Living wages are difficult to find, too, she said, and that’s affecting entire families.

Jennifer Bates is one of several employees leading efforts to unionize an Amazon distribution facility in Bessemer, Alabama. (Olivia McMurrey/WBHM)

“Parents can’t sit at home with the children because now they’re working 10- and 12-hour shifts in order to make ends meet,” Bates said. “The income is not matching up with the prices of homes, apartments, daycare, gas.”

Bates pointed out the minimum wage of $7.25 per hour hasn’t increased in Alabama since 2009, and union rates have dropped drastically, both locally and nationally, since World War II, according to a 2023 U.S. Treasury Department report. Middle-class share of income has declined along a parallel path, per the Center for American Progress.
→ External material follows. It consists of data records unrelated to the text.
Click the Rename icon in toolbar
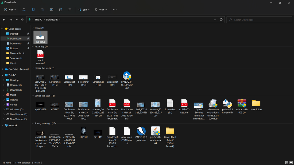The width and height of the screenshot is (294, 165). (x=52, y=10)
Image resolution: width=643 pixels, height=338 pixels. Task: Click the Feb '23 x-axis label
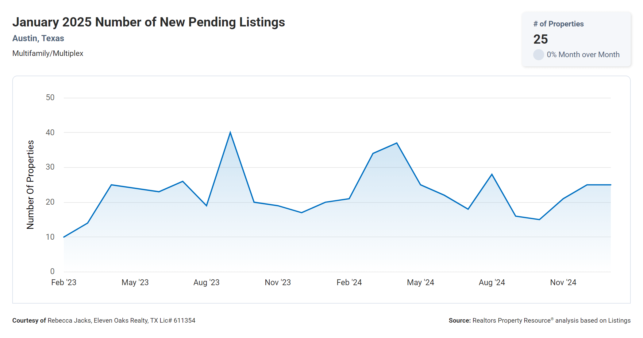(64, 282)
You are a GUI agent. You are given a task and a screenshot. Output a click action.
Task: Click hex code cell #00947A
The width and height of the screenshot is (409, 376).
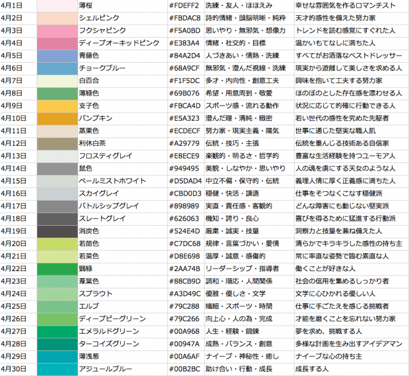coord(185,344)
Iheme said that, like Birmingham’s early industrialists, many companies locate operations in the South to take advantage of cheap, non-union, often-minority workforces.

As the United States makes massive investments toward clean energy, Iheme said, communities have an opportunity to help define the modern workplace. She said a brighter future depends on society letting go of racism and on working-class people standing up together.

“We are at the beginning of a brand-new economy, a brand-new type of work, a brand-new type of demand on manufacturing,” Iheme said. “What sense does it make to put brand new fancy jobs and brand new fancy buildings on top of old Jim Crow culture?”

Going forward, McNealy said, labor and civil rights movements will continue to be entwined because civil rights extend beyond race – and, ultimately, labor rights are civil rights.

“We have yet to reach that more perfect union that we talked about in the preamble of the Constitution,” McNealy said. “And so this idea of separating economics from civil rights is just not something that can be done.”